▶ Problem statement:
Return the listing below character for character.

#### Dataset content ####

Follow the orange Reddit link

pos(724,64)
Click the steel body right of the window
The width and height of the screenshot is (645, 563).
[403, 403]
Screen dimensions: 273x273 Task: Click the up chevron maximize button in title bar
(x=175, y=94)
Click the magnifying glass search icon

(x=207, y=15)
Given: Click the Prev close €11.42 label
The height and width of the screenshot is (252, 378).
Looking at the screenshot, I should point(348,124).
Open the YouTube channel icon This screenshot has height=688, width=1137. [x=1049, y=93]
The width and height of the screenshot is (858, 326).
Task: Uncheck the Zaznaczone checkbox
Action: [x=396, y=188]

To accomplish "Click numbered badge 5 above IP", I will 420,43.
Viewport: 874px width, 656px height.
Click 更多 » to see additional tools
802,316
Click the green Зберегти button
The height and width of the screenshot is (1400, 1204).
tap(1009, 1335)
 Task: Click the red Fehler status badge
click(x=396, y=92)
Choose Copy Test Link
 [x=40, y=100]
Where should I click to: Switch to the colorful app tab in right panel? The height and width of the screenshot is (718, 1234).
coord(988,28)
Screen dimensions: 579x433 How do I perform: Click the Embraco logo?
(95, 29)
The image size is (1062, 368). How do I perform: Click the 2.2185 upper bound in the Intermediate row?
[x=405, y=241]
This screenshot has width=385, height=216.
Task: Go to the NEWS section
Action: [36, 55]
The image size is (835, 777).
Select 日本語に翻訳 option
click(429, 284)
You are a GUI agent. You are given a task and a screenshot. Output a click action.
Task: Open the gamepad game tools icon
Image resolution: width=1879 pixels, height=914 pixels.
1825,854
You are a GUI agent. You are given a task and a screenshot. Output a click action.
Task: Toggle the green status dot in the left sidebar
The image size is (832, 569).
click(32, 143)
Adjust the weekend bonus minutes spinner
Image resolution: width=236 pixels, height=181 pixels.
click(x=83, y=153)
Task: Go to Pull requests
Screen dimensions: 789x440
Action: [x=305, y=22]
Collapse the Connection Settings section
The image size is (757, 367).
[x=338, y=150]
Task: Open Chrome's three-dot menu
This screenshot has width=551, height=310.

####

▶ Result of this task:
Follow the orange Reddit link

pos(724,64)
Click the steel body right of the window
The width and height of the screenshot is (645, 563).
[403, 403]
Screen dimensions: 273x273 Task: Click the up chevron maximize button in title bar
(x=175, y=94)
Click the magnifying glass search icon

(x=207, y=15)
Given: Click the Prev close €11.42 label
The height and width of the screenshot is (252, 378).
Looking at the screenshot, I should point(348,124).
Open the YouTube channel icon This screenshot has height=688, width=1137. [x=1049, y=93]
The width and height of the screenshot is (858, 326).
Task: Uncheck the Zaznaczone checkbox
Action: [x=396, y=188]

To accomplish "Click numbered badge 5 above IP", I will 420,43.
Viewport: 874px width, 656px height.
Click 更多 » to see additional tools
802,316
Click the green Зберегти button
The height and width of the screenshot is (1400, 1204).
tap(1009, 1335)
 Task: Click the red Fehler status badge
click(x=396, y=92)
Choose Copy Test Link
 [x=40, y=100]
Where should I click to: Switch to the colorful app tab in right panel? The height and width of the screenshot is (718, 1234).
coord(988,28)
Screen dimensions: 579x433 How do I perform: Click the Embraco logo?
(95, 29)
The image size is (1062, 368). How do I perform: Click the 2.2185 upper bound in the Intermediate row?
[x=405, y=241]
This screenshot has width=385, height=216.
Task: Go to the NEWS section
Action: [36, 55]
The image size is (835, 777).
Select 日本語に翻訳 option
click(429, 284)
You are a GUI agent. You are given a task and a screenshot. Output a click action.
Task: Open the gamepad game tools icon
Image resolution: width=1879 pixels, height=914 pixels.
1825,854
You are a GUI agent. You are given a task and a screenshot. Output a click action.
Task: Toggle the green status dot in the left sidebar
The image size is (832, 569).
click(32, 143)
Adjust the weekend bonus minutes spinner
Image resolution: width=236 pixels, height=181 pixels.
click(x=83, y=153)
Task: Go to Pull requests
Screen dimensions: 789x440
Action: [x=305, y=22]
Collapse the Connection Settings section
The image size is (757, 367).
[x=338, y=150]
Task: Open Chrome's three-dot menu
This screenshot has width=551, height=310.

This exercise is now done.